Hi All, there were some great questions earlier about sequencing. Here are two additional tips: You want to match your expected DNA length to your sequencing chemistry. Illumina sequencing kits come in a few flavors depending on the instrument model, typically 100 cycle, 150 cycle, and 300 cycle kits. You can use these to sequence single end (SE) 100 bp, 150 bp, or 300 bp; or you can use them to do paired end (PE) sequencing of 2x50 bp, 2x75 bp, or 2x150 bp. Some sequencing centers also allow you to use the 300 cycle kit to do 2x100 bp. You want to match your sequencing chemistry to your DNA. For example, imagine you are sequencing a really important set of libraries on a NextSeq (with 2-color chemistry). Your TapeStation says that your mode DNA length is 60 bp (with some spread on either side). I’d recommend using 2x75 bp sequencing. That will allow you to sequence everything up to 150 bp, which is probably almost all of your data. This will maximize your sequencing efficiency and get high quality, high confidence data. You DO NOT want to sequence with 2x150 bp chemistry. Beyond being a waste of money (because you are paying for sequence data you won’t get), it will also reduce the calculated basecalling of the run and could cause it to fail. This is because by the time the instrument reaches cycle 120 or so, you will have probably already sequenced almost everything that is there and now most of the clusters will just be showing black. This will cause the instrument to have trouble locating the clusters, and the software is likely to interpret this as an error and stop the run or flag your run as failed. So, a good rule of thumb for ancient sequencing is as follows: 2x75 bp or 2x100 bp for ancient microbial DNA; 2x150 bp for modern DNA (for genomic DNA sheared to 500 bp). That will give you the best possible data.

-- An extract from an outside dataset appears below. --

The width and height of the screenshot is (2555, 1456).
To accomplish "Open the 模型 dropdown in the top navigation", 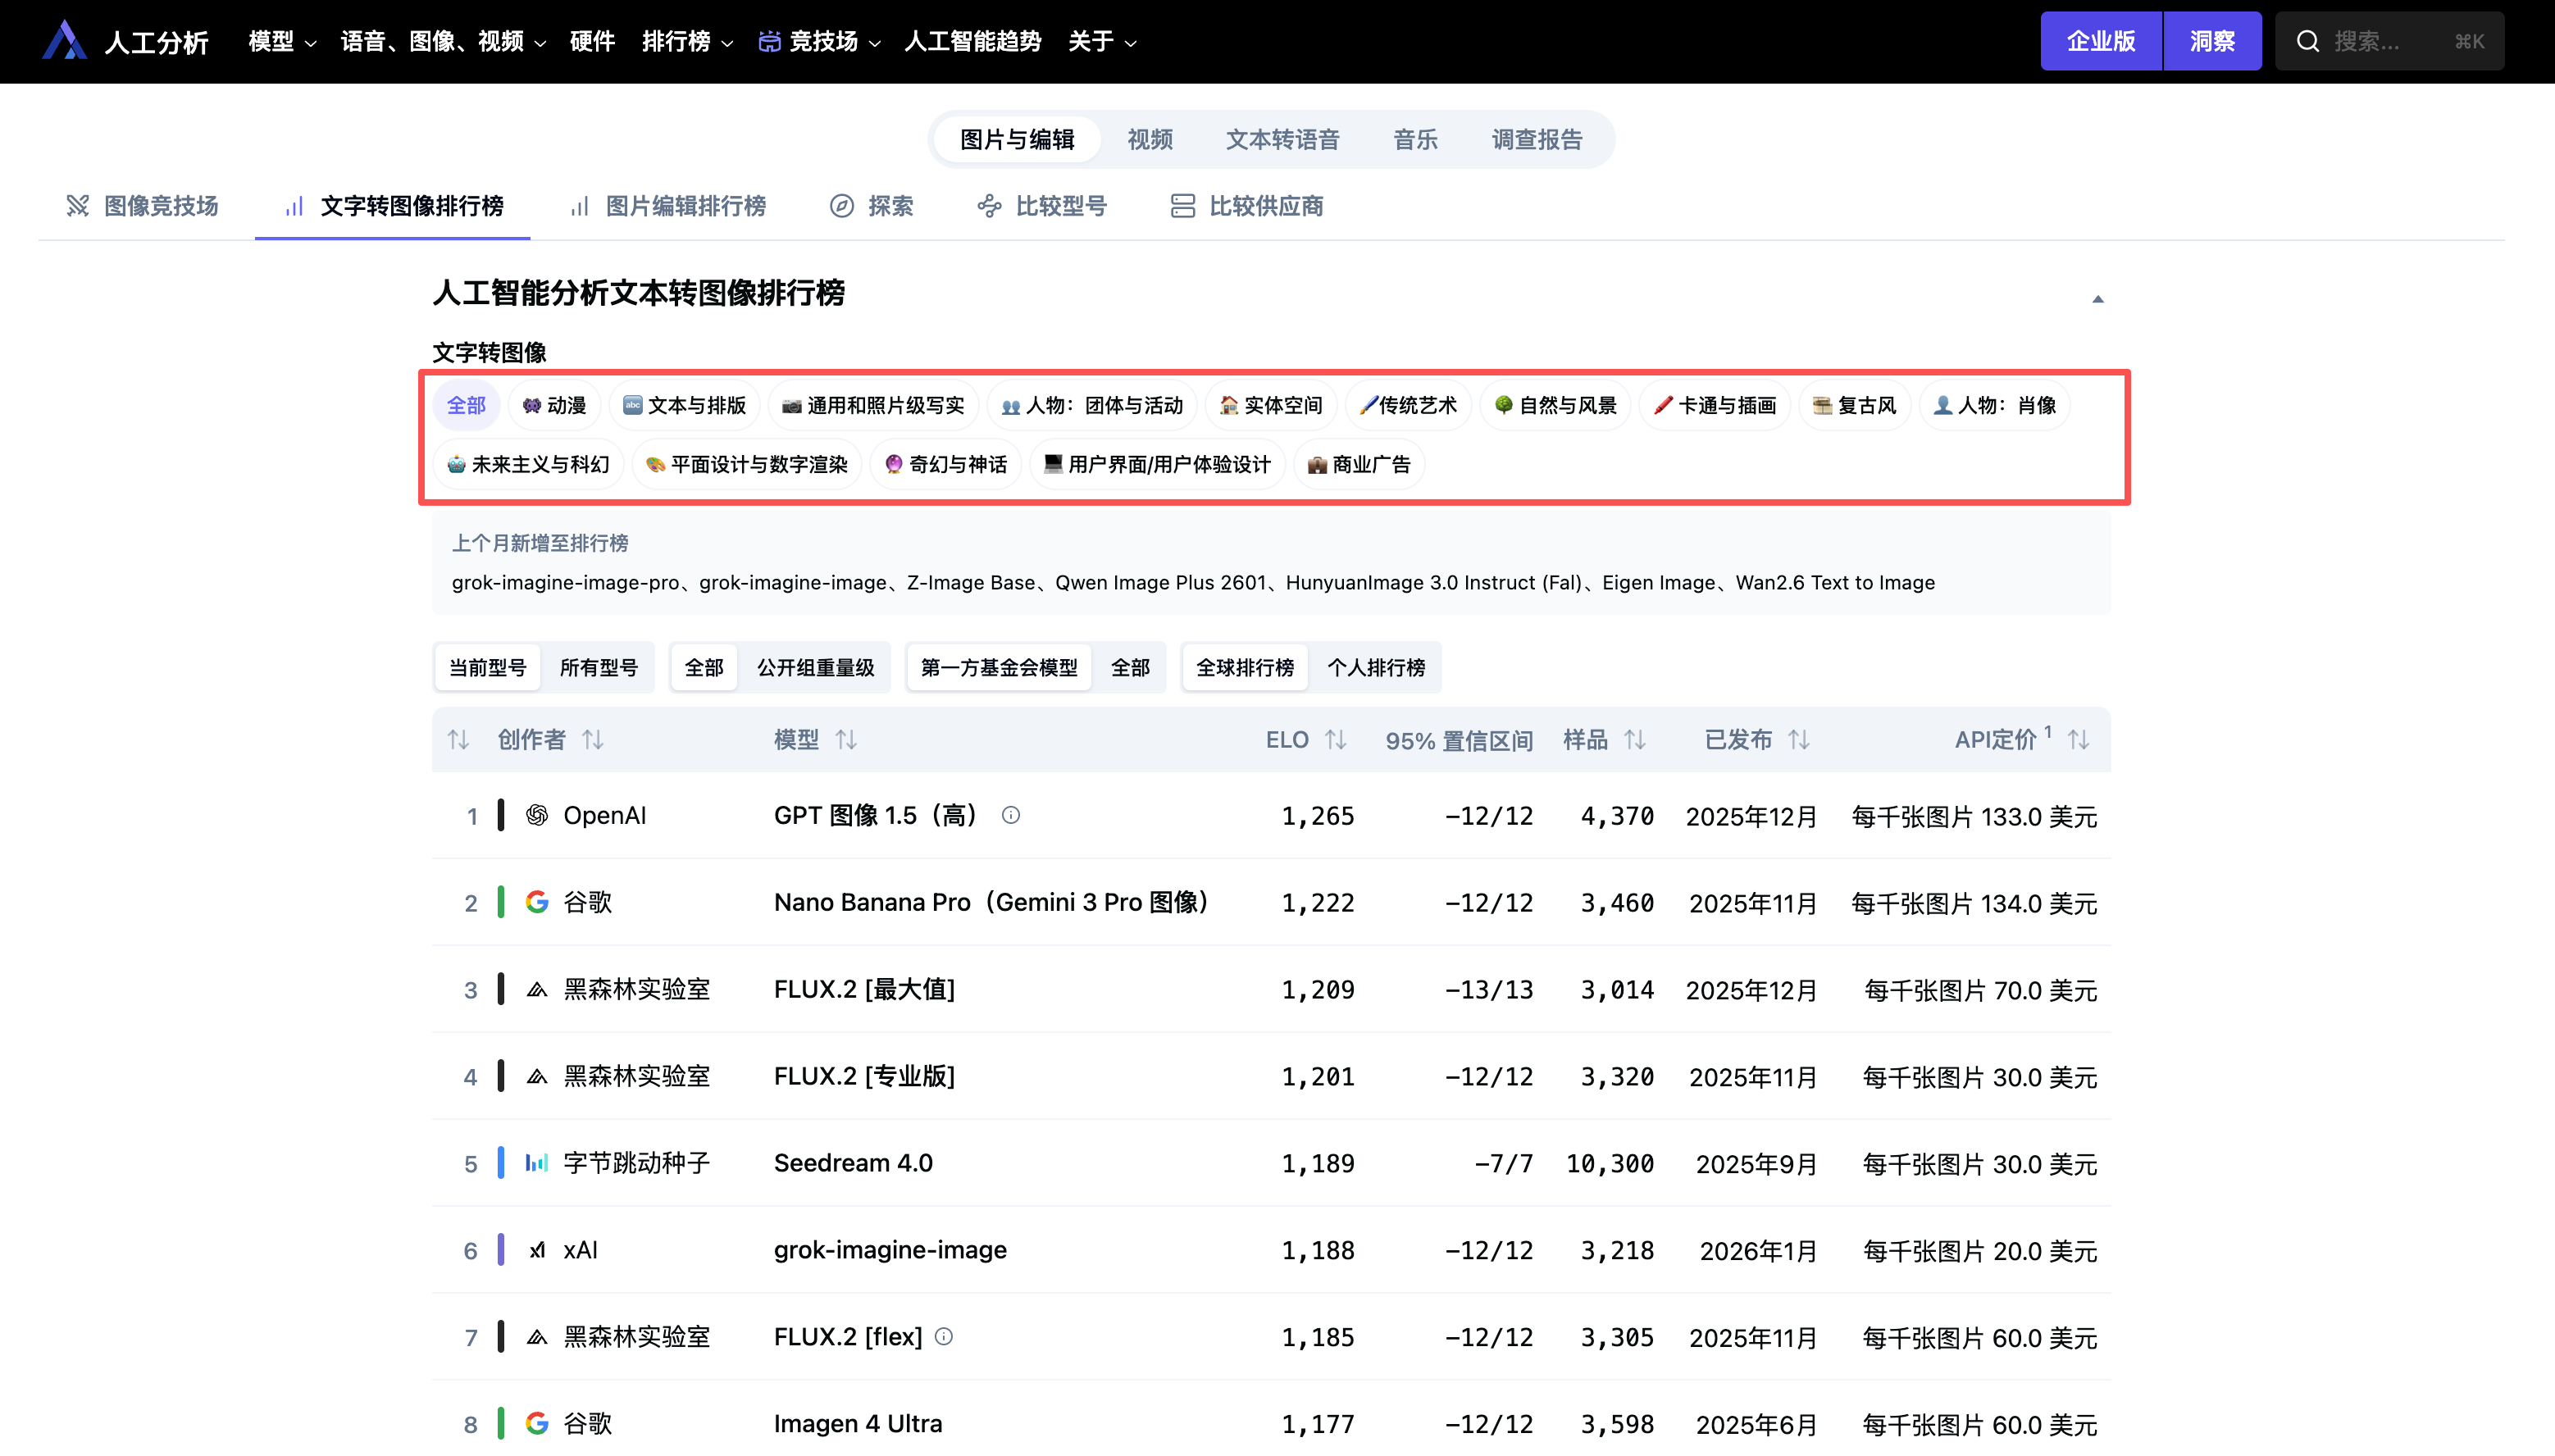I will (282, 41).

Use paired end sequencing for microbial DNA. Although people doing human aDNA sequencing sometimes use SE sequencing, I STRONGLY recommend that you only use PE sequencing for microbial DNA. This is because de novo assembly works best with PE data. You can force de novo assemblers to use SE data, but it doesn’t work very well and will result in lower quality results. Also, by using PE data, you will achieve higher quality basecalling and have high quality sequences. So if you always PE sequence microbial DNA, you will have high quality data that you can also use to make MAGs (metagenome-assembled genomes).

👍:skin_tone_4: Anan Ibrahim

👍 Tre Blohm, Jasmin Frangenberg, I-Ting Huang, Davide Bozzi, Nikolay Oskolkov, Percy Ho

Christina Warinner (warinner@shh.mpg.de)

2022-08-01 15:48:52

@channel Hi All, we’re gathering now for the Roundtable! Please return and turn on your webcams

Christina Warinner (warinner@shh.mpg.de)

2022-08-01 15:49:29

And everyone please take a seat at one of the tables

Laura Carrillo Olivas (laura-carrillo-olivas@hotmail.com)

2022-08-02 10:19:18

since yesterday I tried a couple of times do this step but I'm stuck, $ mkdir images $ while read filepath; do > echo "${filepath}" images/$(basename ${filepath}) > # mv ${filepath} images/$(basename ${filepath}) > done < File_names.txt it created the file but is empty ¿filepath is a variable?, in the presentation I din't find it, or I need to put a specific path?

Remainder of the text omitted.